• **DATASET CONTENT**
● ● ● ● ● ● ●
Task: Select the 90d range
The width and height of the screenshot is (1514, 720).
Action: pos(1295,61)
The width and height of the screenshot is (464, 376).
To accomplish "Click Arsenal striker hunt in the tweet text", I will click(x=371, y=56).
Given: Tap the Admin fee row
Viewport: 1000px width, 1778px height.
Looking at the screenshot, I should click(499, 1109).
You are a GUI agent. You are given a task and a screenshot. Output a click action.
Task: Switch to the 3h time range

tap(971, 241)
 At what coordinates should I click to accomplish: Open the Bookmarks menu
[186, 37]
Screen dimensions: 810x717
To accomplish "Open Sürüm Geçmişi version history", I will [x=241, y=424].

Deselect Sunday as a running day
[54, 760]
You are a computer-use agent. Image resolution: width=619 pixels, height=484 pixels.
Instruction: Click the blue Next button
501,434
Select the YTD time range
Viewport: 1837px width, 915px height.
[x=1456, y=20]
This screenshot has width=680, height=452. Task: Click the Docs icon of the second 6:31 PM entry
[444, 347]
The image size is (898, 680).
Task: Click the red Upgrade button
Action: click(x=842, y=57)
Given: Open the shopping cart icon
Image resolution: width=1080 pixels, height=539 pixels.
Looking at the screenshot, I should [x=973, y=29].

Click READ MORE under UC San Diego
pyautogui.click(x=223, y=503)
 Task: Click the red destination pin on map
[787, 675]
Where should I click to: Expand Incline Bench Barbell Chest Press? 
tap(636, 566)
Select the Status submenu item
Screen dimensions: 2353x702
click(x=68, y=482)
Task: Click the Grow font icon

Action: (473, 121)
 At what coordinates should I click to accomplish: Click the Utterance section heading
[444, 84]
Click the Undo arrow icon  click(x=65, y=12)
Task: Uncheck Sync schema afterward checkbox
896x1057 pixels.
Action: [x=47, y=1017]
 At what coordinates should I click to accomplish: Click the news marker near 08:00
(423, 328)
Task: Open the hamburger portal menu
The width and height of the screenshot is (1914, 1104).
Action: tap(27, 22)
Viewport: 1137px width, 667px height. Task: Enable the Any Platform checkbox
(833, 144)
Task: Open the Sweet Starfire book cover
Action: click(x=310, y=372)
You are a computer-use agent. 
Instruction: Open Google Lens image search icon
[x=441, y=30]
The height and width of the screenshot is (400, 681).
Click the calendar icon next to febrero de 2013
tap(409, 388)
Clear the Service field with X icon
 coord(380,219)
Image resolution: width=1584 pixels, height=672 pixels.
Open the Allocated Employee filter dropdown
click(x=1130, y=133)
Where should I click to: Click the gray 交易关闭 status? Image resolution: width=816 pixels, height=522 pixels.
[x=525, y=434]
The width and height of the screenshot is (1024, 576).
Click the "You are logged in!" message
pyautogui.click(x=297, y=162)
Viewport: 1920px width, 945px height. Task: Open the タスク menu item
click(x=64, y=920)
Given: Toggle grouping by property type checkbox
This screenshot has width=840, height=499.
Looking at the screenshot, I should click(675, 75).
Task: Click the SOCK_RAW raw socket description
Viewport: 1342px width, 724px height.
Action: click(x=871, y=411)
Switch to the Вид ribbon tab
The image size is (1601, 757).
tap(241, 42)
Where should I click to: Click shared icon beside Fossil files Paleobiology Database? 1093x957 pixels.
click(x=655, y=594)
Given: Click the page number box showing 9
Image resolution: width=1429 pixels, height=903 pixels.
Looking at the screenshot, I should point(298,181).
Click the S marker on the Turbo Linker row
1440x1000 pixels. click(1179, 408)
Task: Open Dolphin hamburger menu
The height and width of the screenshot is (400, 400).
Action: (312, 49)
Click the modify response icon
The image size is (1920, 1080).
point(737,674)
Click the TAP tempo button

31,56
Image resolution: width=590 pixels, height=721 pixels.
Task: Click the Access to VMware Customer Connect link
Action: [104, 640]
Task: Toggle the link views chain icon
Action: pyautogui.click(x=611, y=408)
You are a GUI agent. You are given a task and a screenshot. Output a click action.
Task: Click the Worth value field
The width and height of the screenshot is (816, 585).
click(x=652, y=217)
● ● ● ● ● ● ●
• **TASK TO CARRY OUT**
Tally the lines of the listing above that include the word "computer". Answer with the number alone.

• **RESPONSE TO THE TASK**
2